U.S. junk-bond defaults could nearly double by the third quarter of next year, led by energy, metal and mining companies under pressure from depressed commodities prices, according to UBS Group AG.

The high-yield default rate may climb as high as 4.8 percent, UBS analysts wrote in a note to clients Thursday. The default rate for speculative-grade debt in the U.S. was at 2.5 percent at the end of September, according to Moody’s Investors Service, up from 2.1 percent in the second quarter and 1.6 percent a year earlier.

The default rate for junk-rated energy and natural-resources companies -- which make up the bulk of speculative-grade debt -- may increase to 15 percent over the next year, Zurich-based UBS said, up from the current 10 percent rate reported by Moody’s.

"The sector is out of whack," UBS strategist Matthew Mish said. "Capital markets are showing much greater tiering of credit quality. It’s not just energy issuers that can’t tap the market right now."

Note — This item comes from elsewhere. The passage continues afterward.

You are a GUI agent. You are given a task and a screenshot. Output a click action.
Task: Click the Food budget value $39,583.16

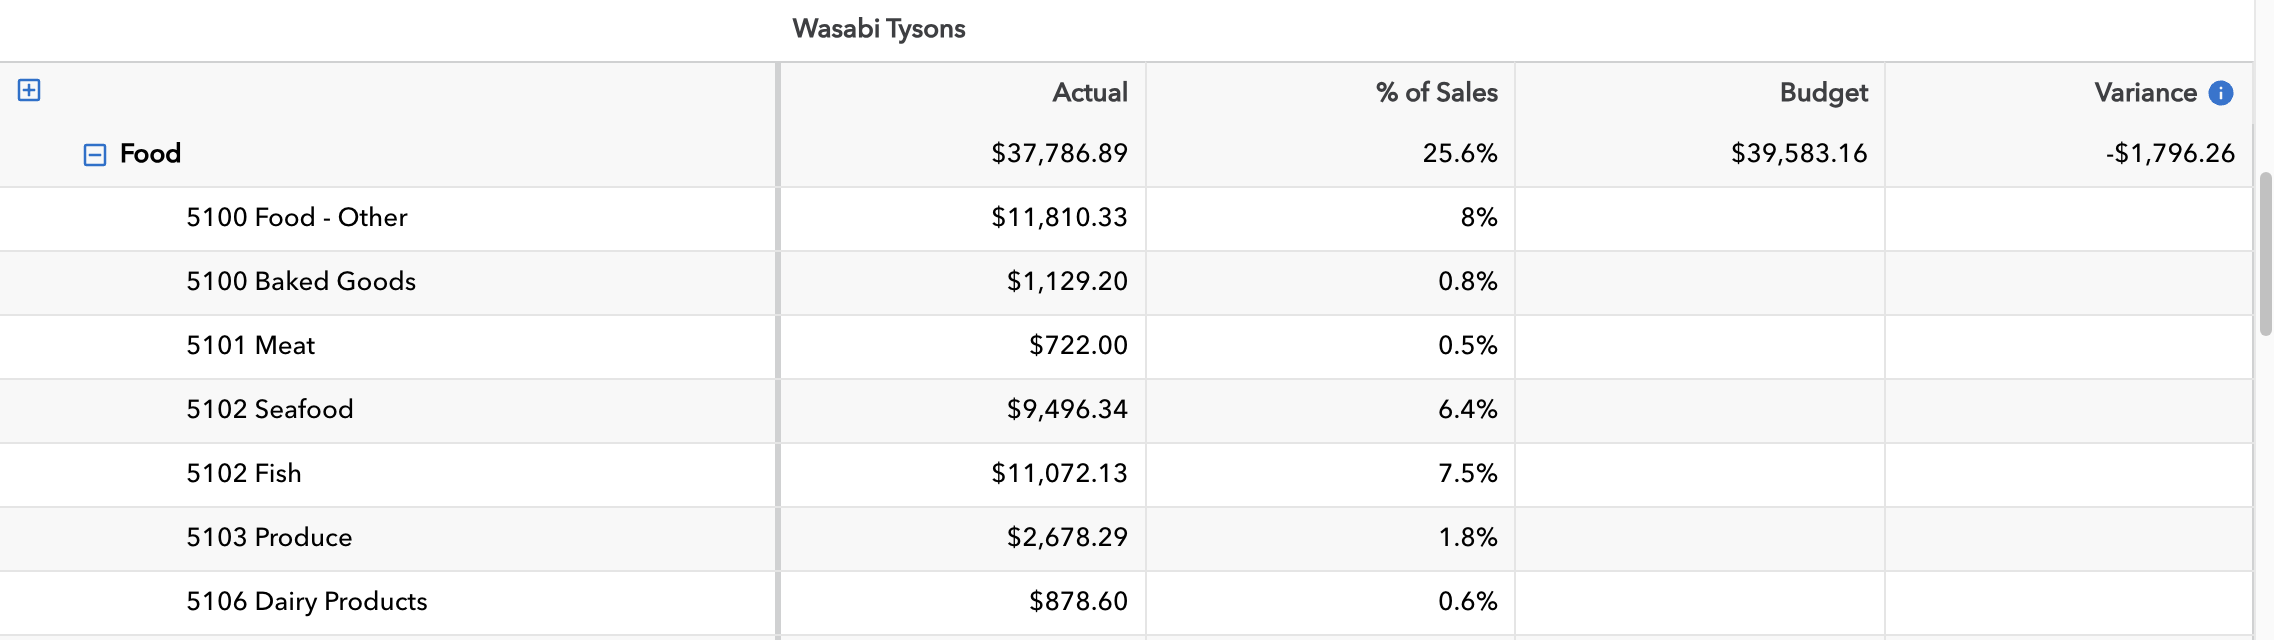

The default rate increased as the price of oil plunged by about 60 percent from last year’s June high amid slowing growth in China, the world’s biggest commodity importer.

The lowest-rated debt is poised for more pain, said Mish, even as what investors demand to hold debt rated CCC and below versus the broader high-yield market has risen to the highest level since the financial crisis, according to Bank of America Merrill Lynch Indexes.

"Valuations there are still too tight for the underlying risk," Mish said.